Bemdito

Como minha mãe me criou feminista

A ambiguidade de nossas mães prova que uma mulher feminista sempre nasce do desejo de subverter uma dominação já conhecida
POR Mariana Marques

A ambiguidade de nossas mães prova que uma mulher feminista sempre nasce do desejo de subverter uma dominação já conhecida

Mariana Marques
marianamarquesb@gmail.com

A Rita minha avó passou num concurso dos Correios e lá fez carreira; mais uma alma feminina provando que mulher poderia dar conta de si sem a companhia corporal de um homem. Digo corporal porque ele viveu de alguma maneira para sempre ao lado dela, e até os últimos dias de sua vida ela falava nele como se tivesse morrido na semana anterior. 

Voltei mais de 70 anos no tempo pra que você imagine o tanto de barreiras que essa mulher teve de quebrar para criar suas três filhas, que tinham nascido uma encarrilhada da outra. Seis anos depois de perder o marido, mudou-se para Russas, e depois para Fortaleza, com a família de três meninas. 

Mamãe cresceu em um ambiente cheio de amor e proteção, pois Rita minha avó tinha a sorte de ter muitos irmãos, que foram mais que tios pra Rita minha mãe. Um, em especial, mudou a vida de todas: Firmino, o mais velho, concedeu a primeira moradia, as recebeu em Fortaleza e, pela mão, ajudou-as as desbravar a cidade que em 1952  já era imensa para aquela família dos Inhamuns. 

Quando olho para todos esses elementos e situo-os no tempo, sou capaz de perdoar minha mãe por todos os sinais de machismo estrutural que rondavam a casa onde fui criada. Na verdade, quando paro de verdade para refletir, não há nada que implique perdão, porque simplesmente foi o que ela conseguiu fazer na época. Você deve estar matutando por aí o que foi que esse machismo estrutural significou, e eu lhe digo. Respire. 

Meu irmão podia dormir na casa da namorada. Nós não. 
Meu irmão podia pegar o carro e sair de casa 4h da manhã para às 5h começar a mergulhar num açude sabe-se lá onde. Deixava bilhetes. Nós não. 
Meu irmão podia viajar. Nós não. 
Meu irmão podia pegar uma moto e ir visitar a avó na Prainha. Nós nem chegamos a sonhar com essa liberdade. 

Hoje entendo. Não era só ela (ou meu pai) que operava essa cadeia de normas divididas pelo gênero. Homens já nasciam pré-destinados a serem donos de si. Em contraponto, Jonas não gozava de metade das regalias que Milena e eu, as meninas, tínhamos. Então acho que empatou. E sigamos. 

Quando penso na mulher que tenho me tornado, ouço, porém, a voz mais forte de minha mãe até hoje: “estude, estude muito, que é pra não depender de homem”. E eu entendia que aquela máxima me dizia que eu tinha que ter liberdade intelectual, mesmo que um dia eu vivesse em uma casa cujas contas fossem pagas por meu futuro companheiro. Tinha também uma triste, que me dava um certo medo: “trabalhe, viu? Se você não trabalhar, você vai ter que pedir dinheiro ao seu marido pra comprar absorvente”. Ah, aquilo me matava. Deve ter sido com essa ameaça que ela me fez ter saco pra aprender movimento retilíneo uniformemente variado, equação do segundo grau ou oração subordinada adjetiva explicativa. Eu estudava pra me libertar.

-- -- --

• O que se pede: Por favor, prossiga a crônica sobre a criação feminista recebida da mãe a partir da última frase apresentada. A listagem não tem papel algum neste trabalho.

• Trecho da listagem:
-- -- --

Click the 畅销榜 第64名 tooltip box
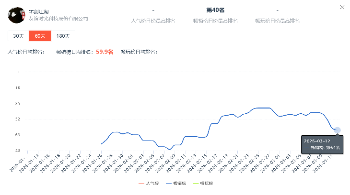321,144
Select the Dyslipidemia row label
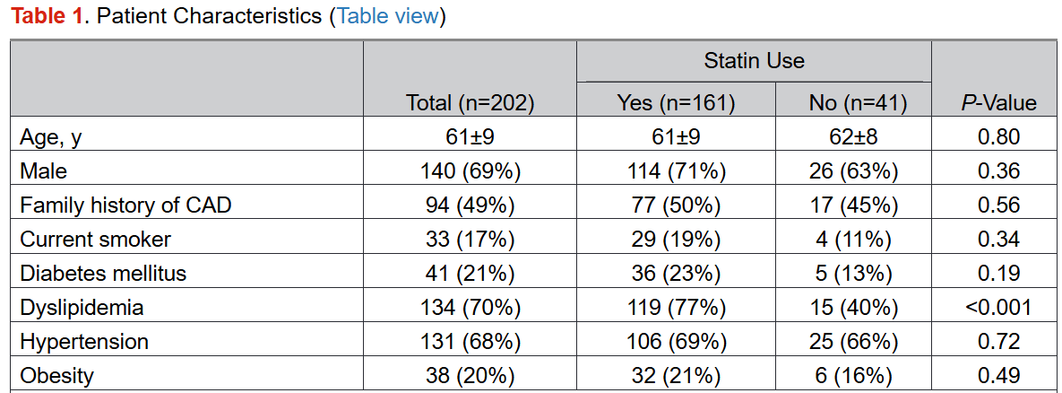This screenshot has width=1062, height=393. click(x=82, y=308)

-- -- --

• Resultado da tarefa:
Já ficando adulta, vieram outros ensinamentos disfarçados de preocupação: “você tá feliz? Fulano é delicado com você?” E perguntava do namoro. Ao menor sinal, se eu titubeasse, ela dizia: “Mariana, eu te pari. Olhe no meu olho”. E mesmo que eu não dissesse tudo, ela lia e sabia o que me dizer pra evitar: 

– homem ciumento 
– homem grosseiro 
– homem sovina 

Anotado. Nem sempre eu conseguia seguir, mas a voz dela sempre perturbava meu juízo nas horas do perrengue. Também, segundo a lei imposta por ela, era proibido ficar casada sem estar feliz e transar sem querer (essa última ela só me disse depois, porque a verdade é que a coitada tinha pavor, no começo, que eu fosse deflorada precocemente).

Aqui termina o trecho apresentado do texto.